Item coordinate data:
============================================================

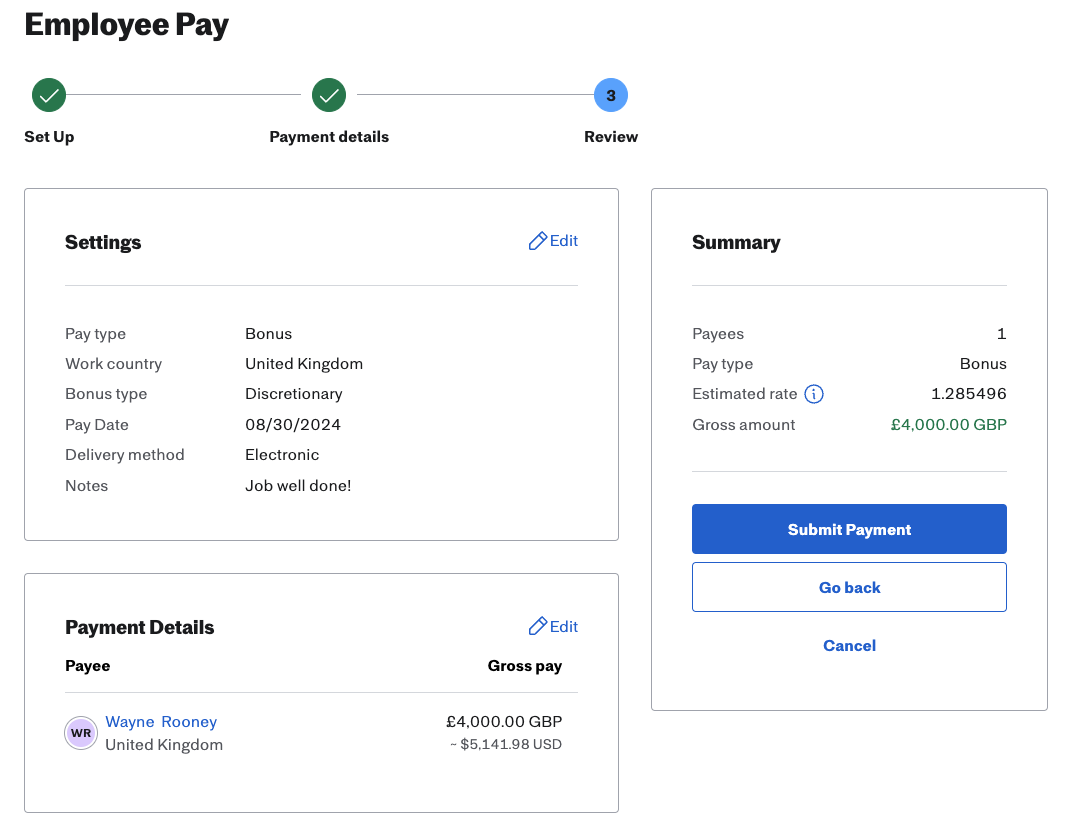
Task: Click the Payment details step checkmark icon
Action: [x=329, y=96]
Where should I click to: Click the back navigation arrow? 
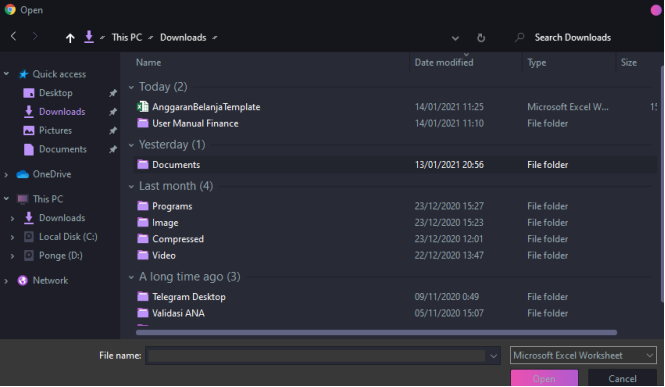(x=14, y=36)
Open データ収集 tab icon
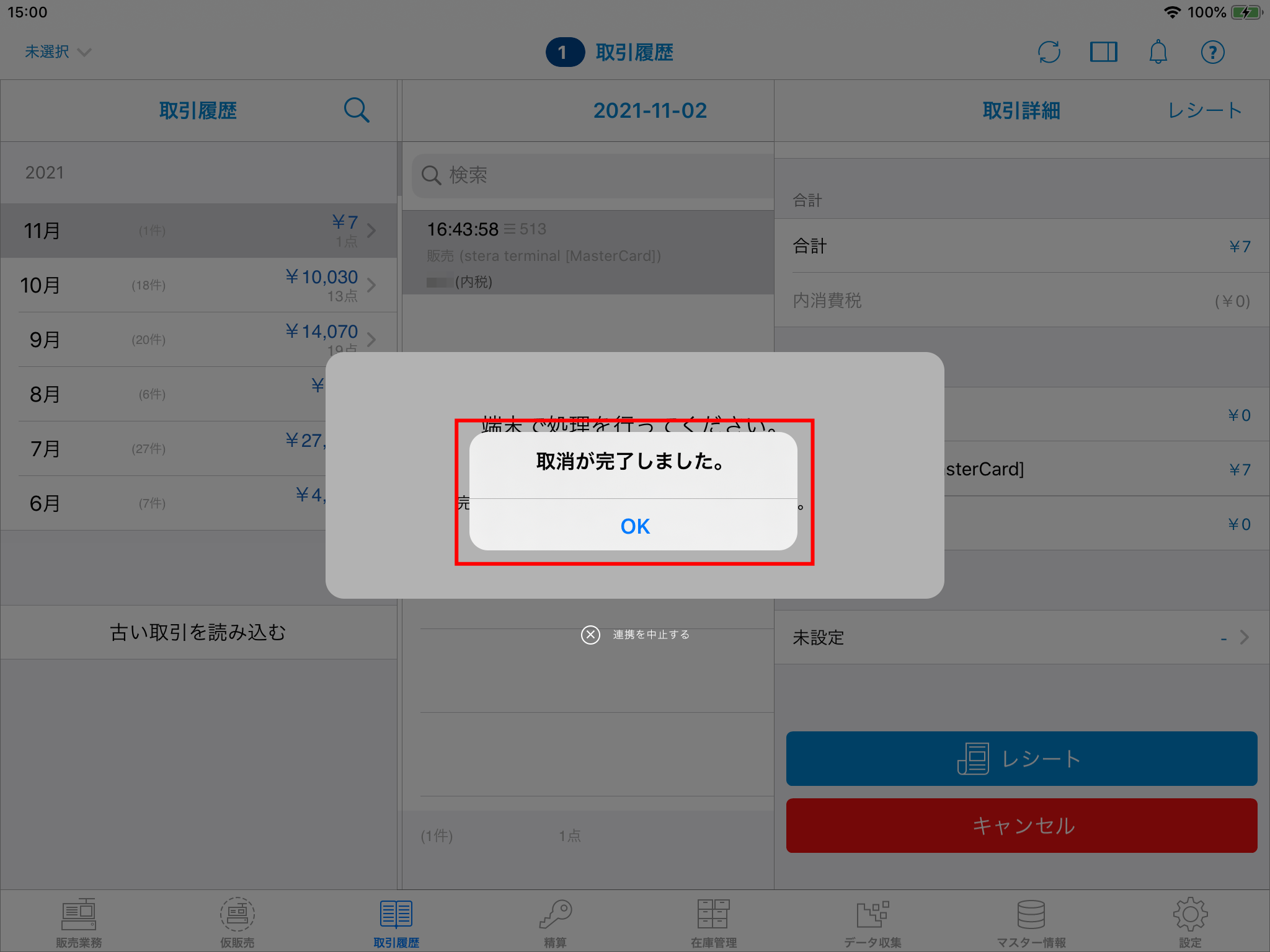 pyautogui.click(x=873, y=922)
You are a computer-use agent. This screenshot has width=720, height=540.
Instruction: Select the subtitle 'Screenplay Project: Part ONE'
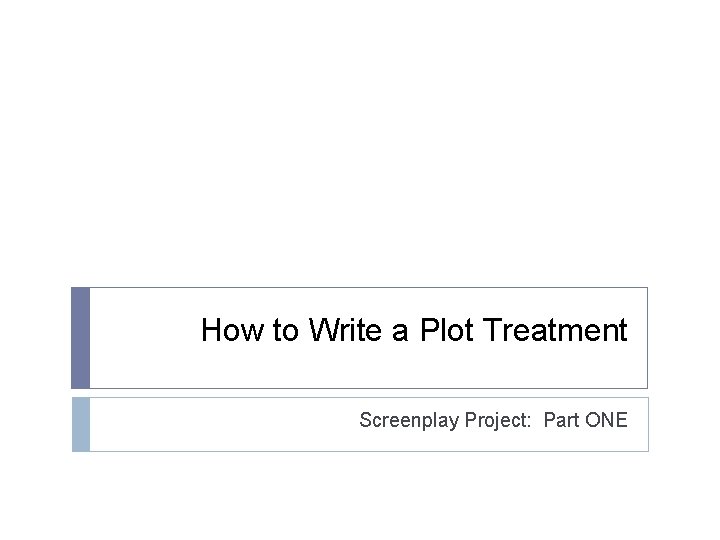[x=493, y=420]
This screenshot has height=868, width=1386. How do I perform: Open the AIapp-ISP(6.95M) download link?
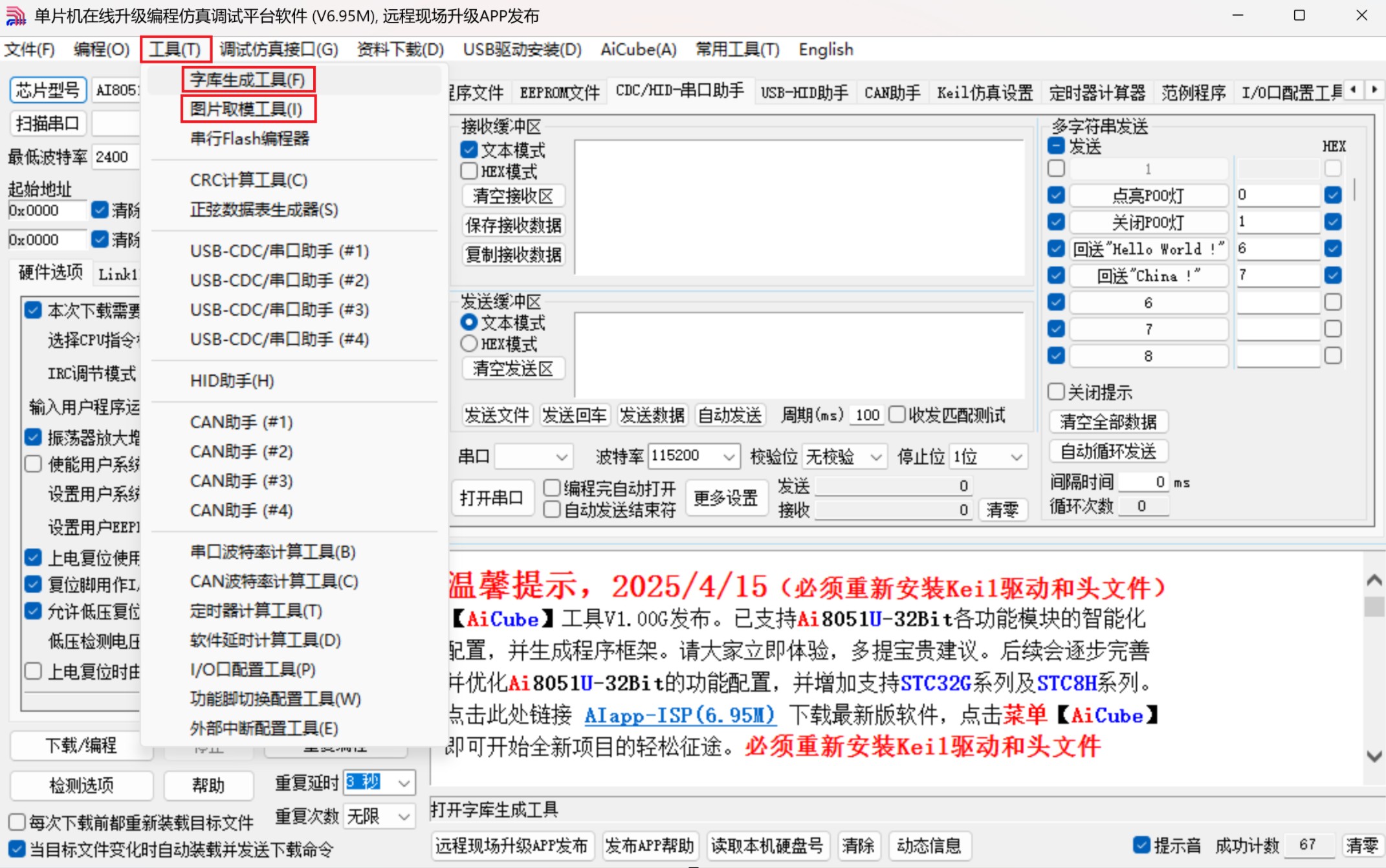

============================================================

INSTRUCTIONS TO FOLLOW: Copy every line of the records above without altering a character, and leave the pictures out.

WORKED SOLUTION:
Task: Click the Payment details step checkmark icon
Action: [x=329, y=96]
Where should I click to: Click the back navigation arrow? 
(x=14, y=36)
Open データ収集 tab icon
 pyautogui.click(x=873, y=922)
You are a computer-use agent. This screenshot has width=720, height=540.
Instruction: Select the subtitle 'Screenplay Project: Part ONE'
[x=493, y=420]
This screenshot has height=868, width=1386. How do I perform: Open the AIapp-ISP(6.95M) download link?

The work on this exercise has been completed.